Creo que en ese momento algo se posesionó de mí y no me ha dejado hasta este instante. Por medio de esa secuencia de imágenes, de esa melodía parsimoniosa, se revelaba ante mí un tipo de poesía de nostalgia introspectiva, que se enriquece con la memoria. Ya no era una de base oral ni una muy influida por el surrealismo (como Paz o como las que había leído antes), sino una amalgama entre la palabra y las reminiscencias.
Esa poesía de orden intimista me mostraba la forma en que se puede escribir acerca del paso del tiempo y de la forma en que incide en la percepción del poeta. ¿En qué estación del año pensamos más en el suceder de los días sino es en el otoño, en el último estertor del ciclo antes de la muerte invernal? “Para la ausencia”:
Hemos abierto los ojos.
La palabra le da de comer a
[nuestros ojos.
Nos hemos incorporado.
La frente ha perdido su temblor
[nocturno,
su palidez suscita sombras.
"Me llenaban de congoja sus poemas, porque lo sublime logra una tensión lingüística que no se puede mantener por mucho tiempo y llega a ser ominoso. Becerra me enseñó que la belleza es inquietante".
Becerra me permitía vislumbrar otra sensibilidad, aquélla donde las percepciones sensoriales, la nostalgia y la posibilidad de aderezar el lenguaje se vertían en una poesía, que —a mi modo de ver— ya anunciaba una visión filosófica.
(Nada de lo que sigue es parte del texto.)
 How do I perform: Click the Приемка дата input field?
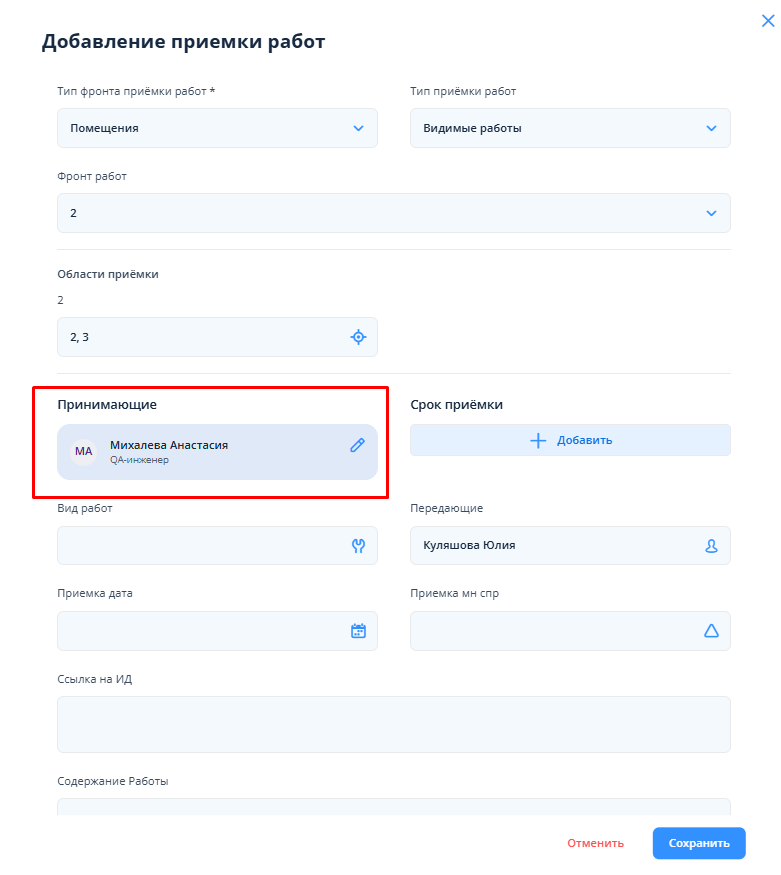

A través de aquel tomo que he visto decenas de veces con sus hojas secas en la portada empecé a tener contacto con una lírica que recibía influencias y continuaba la de poetas como Saint-John Perse, Rainer Maria Rilke, Paul Celan, T. S. Eliot y, en el contexto mexicano, la de José Gorostiza o Xavier Villaurrutia, pero también la de un poeta nacional mucho más joven, Guillermo Fernández (1932-2012).
De un golpe entraba a esa poesía que, mientras canta, se hace uno con el objeto deseado y elimina los límites, los bordes, entre la sensibilidad y el momento evocado. Además, lo hacía en voz baja, porque siempre he sentido que ésta es una poesía para leerse con voz sutil, una que obra más que para anular el silencio: lo hace para propiciarlo.
Me llenaban de congoja sus poemas, porque lo sublime logra una tensión lingüística que no se puede mantener por mucho tiempo y llega a ser ominoso. Becerra me enseñó que la belleza es inquietante.
Finalmente, creo que la poesía de José Carlos Becerra me abría la sensibilidad a poemas con destinatario. En la medida en la que se establece un interlocutor equis, el poema se enriquece, se llena de alusiones internas. “Oscura palabra”, dedicada a la madre del poeta, me mostró el arte de escribir versos con destinatario, que se nutren de un deseo de decir más de lo decible por medio de un poema a una sola persona. ¿Poesía menor, de circunstancia? No lo sé. Sólo recuerdo que Borges ponderaba la sencillez de las metáforas y mostraba que la intensidad de las imágenes se alimenta de lo más hondo de nuestra sensibilidad y de nuestra propia percepción. El otoño... me colocaba frente a un poeta que hasta la fecha releo constantemente, un poeta que debe estar en el orden de nuestros mayores referentes, sin duda.
Nota
1 Los dos casos, Nostalgia de la muerte y Río subterráneo, tienen portadas emblemáticas. En la de Villaurrutia aparecen unas calaquitas de juguete, como las que venden en el Día de Muertos, y que la edición del FCE retomó. En la de Arredondo aparecen unas nalgas espectaculares que hacen que cualquier paseante detenga su paso para observar con detenimiento el libro de cuentos.